On January 31, 2011, the Company acquired privately-held Trident Space & Defense, LLC, a leading provider of engineering and electronics solutions for global space and defense markets, located in Torrance, California. Total consideration for the acquisition was $29.8 million including, $17.5 million paid in cash and $12.3 million or approximately three million shares of our Class A common stock. Substantially all of the Trident revenue stream is from the supply of highly reliable electronic parts, materials, radiation tolerant components, products and services for areospace, military and industrial markets. Trident adds engineering and design depth to our government solution operations. The Company believes Trident will help expand the overall market reach of the combined entities. Most of Tridents business is from international customers to which the Company intends to sell other products and services, and the Company expects to sell Tridents solutions to the U.S. military and space markets. The newly acquired business operations are included in our Government Segment.

Commercial services revenue in the first quarter of 2011 was $44.2 million, up $4.9 million from the first quarter of 2010 from increased sales of LBS, including navigation, maintenance and E9-1-1 services revenue as well as an increase in subscriber applications revenue.

The direct cost of our commercial services revenue consists primarily of compensation and benefits, network access, data feed and circuit costs for network operation centers and co-location facilities, and equipment and software maintenance. For the three-months ended March 31, 2011, the direct cost of commercial services revenue increased 5% compared to the first quarter of 2010, reflecting an increase in labor and direct costs related to custom development efforts responding to customer requests, and deployment requirements for wireless and VoIP E-9-1-1. The direct cost of services includes amortization of capitalized software development costs of $1.7 million and $1.6 million in the three-months ended March 31, 2011 and 2010, respectively.

Commercial services gross profit was $24.4 million and $20.0 million for the three-months ended March 31, 2011 and 2010, respectively, based on higher revenue. Commercial services gross profit was approximately 53% of revenue for the first quarters of both 2010 and 2011.

Commercial systems revenue was $4.8 million for the three-months ended March 31, 2011 compared to $8.6 million during the three-months ended March 31, 2010. The decrease is primarily due to lower sales of text messaging software licenses for incremental capacity, partly offset by higher revenue from sales of location-based infrastructure systems. The rate of growth in the use of text messaging has declined, affecting our sales of new licenses, and no messaging license sales are expected in the balance of 2011.

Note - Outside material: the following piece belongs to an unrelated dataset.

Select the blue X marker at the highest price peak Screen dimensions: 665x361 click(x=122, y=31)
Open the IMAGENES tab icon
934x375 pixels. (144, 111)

Our commercial systems gross profit was $1.6 million in the three-months ended March 31, 2011 versus $5.2 million in the comparable period of 2010. Commercial systems gross profit was approximately 33% and 60% of revenue for the three-months ended March 31, 2011 and 2010, respectively, down due to less high-margin license revenue, partially offset by higher location systems gross profit in the 2011 first quarter.